If they weren’t an individual they wouldn’t care about free health care. They’d just be an appendage of society and when it became expensive to keep them alive they’d quietly walk off a cliff or something. Trying to keep each individual alive even when it isn’t profitable to do so - with free health care, say - is the position that shows respect for the individual. Not treating people like expendable assets.
It’s one of the ironies of modern American politics that the people who make the most speeches about individualism show the least concern for actual individuals.
Have you secretly been ready Atlas Shrugged again?
I prefer the one with orcs…and in fact it’s something of a two-for-one deal since the orcs make good stand ins for Randians…
Well, assuming the story was as originally described - that someone blocking traffic was pushed to his death by an irate motorist…
The society didn’t take the fatal action, nor a government agent. The pusher might have gotten some praise, but vigilantes always get praise from someone.
Further, the jumper wasn’t engaged in some individual pursuit of something. I’m not sure what the mentality is of people who threaten to jump from things, but isn’t it largely a bid for attention, i.e. they need the society to take note? I know of non-suicidal people who engage in dangerous displays like this to call attention to some issue (and possibly, it can be argued, advance the society), but there’s no indication of there here.
Okay, so he wasn’t pushed to his death, he was pushed on to a waiting airbag.
I was teaching in China at the time, and the story got a fair bit of press. We discussed it in my classes, and the students largely said “Well, that’s what you get for holding up traffic.” The pusher became a bit of a folk hero. Honestly I think they would have mostly said the same thing if he had died. The general idea was that an individual has no right to cause problems for the community as a whole.
I know people who worked directly with people displaced by the Three Gorges Dam. They were often tossed off land and houses that had been in the family for hundred of years, and shoved into institutional housing (a step or so above a US housing project) with rent due every month and a couple thousand bucks (a nice sum, but not a fortune…probably less than the land would be worth on the real estate market minus any sentimental value) in compensation. For the most part, there was very little anger. The general attitude was that it was something that needed to be done sooner or later for the betterment of all of China, and while some individuals may take a hit, it was worth it for the whole.

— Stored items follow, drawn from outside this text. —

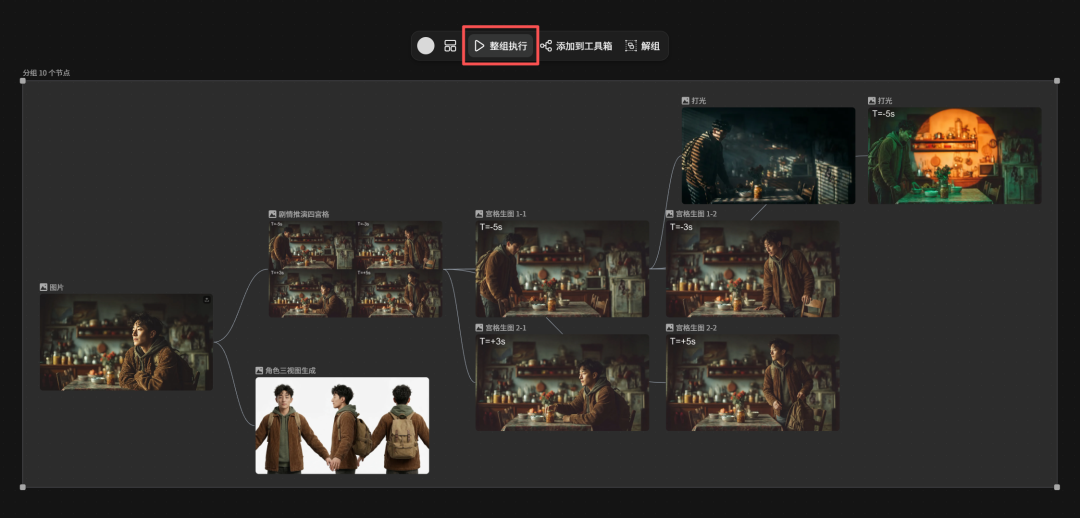Click the image icon beside 剧情推演四宫格
The width and height of the screenshot is (1080, 518).
click(x=272, y=214)
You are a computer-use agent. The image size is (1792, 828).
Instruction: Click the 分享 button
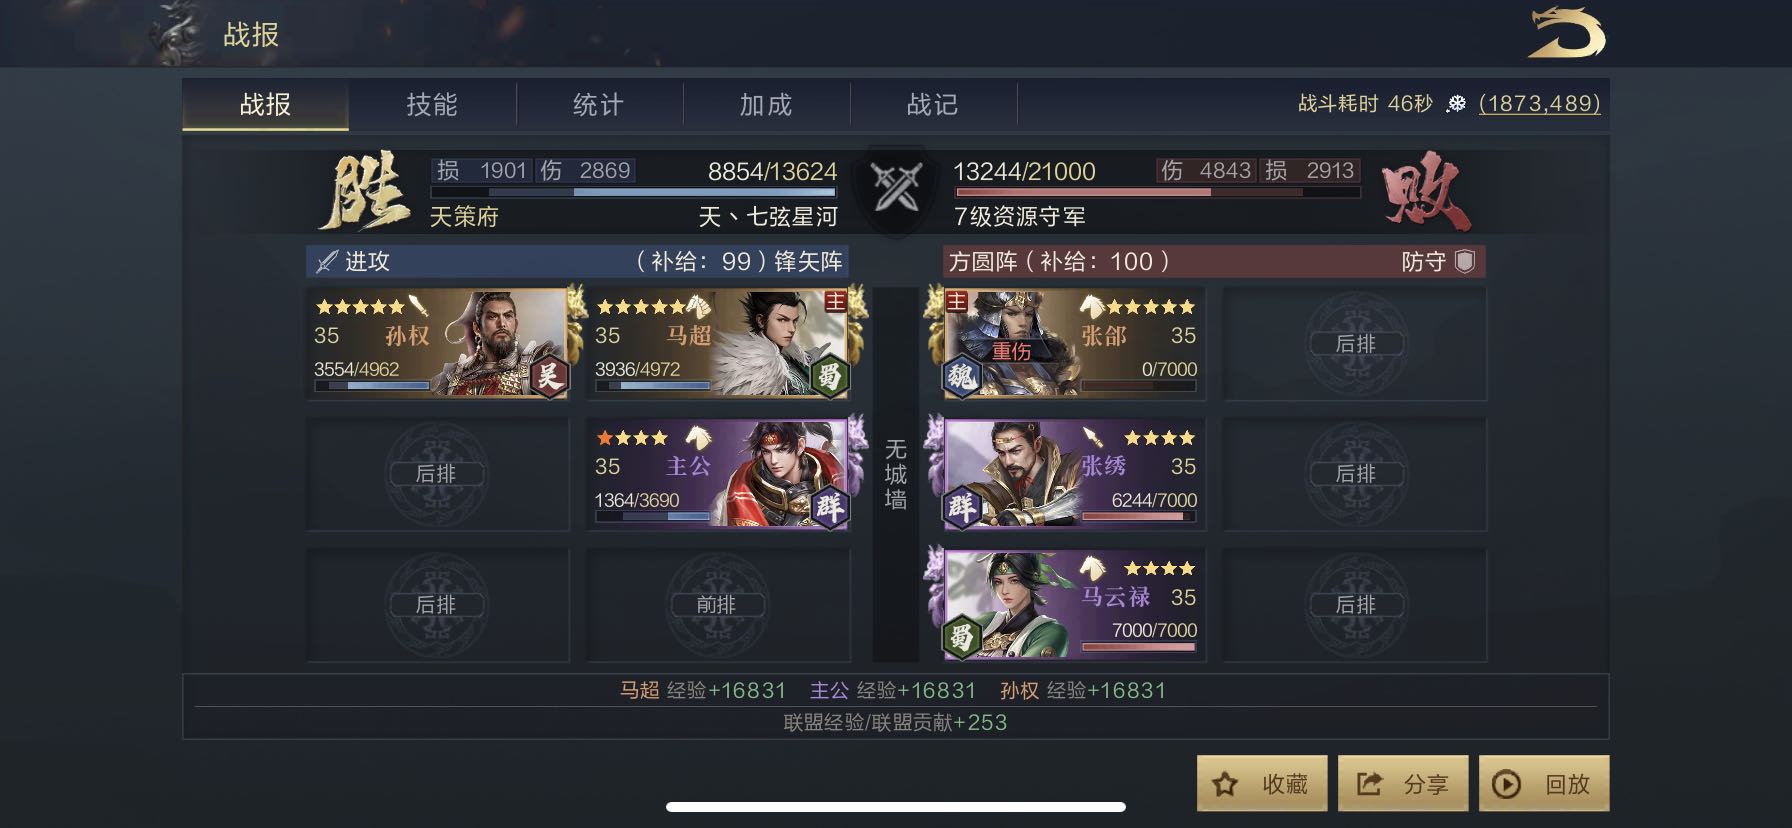[1403, 783]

I could give more anecdotal examples, but you get the point. The idea is not “all Chinese people think this way,” but rather that this is actually a contested question with different points of view that is being actively argued in some places. We don’t understand this debate as much because we are so far to one side, but the debate is there none the less.
Both need to be defined before the value of each can be weighed. “Preservation of the Individual” can mean unlimited competition and selfishness. “The advancement of society,” can mean a totalitarian willingness to persecute and kill large numbers of people who are considered to impede this advancement.
I think we need to find a mean between laissez faire capitalism and anarchism on one hand, and the totalitarianism of Adolf Hitler, Joseph Stalin, Mao Tse Tung, and Pol Pot on the other. I find my mean in European Social Democracy.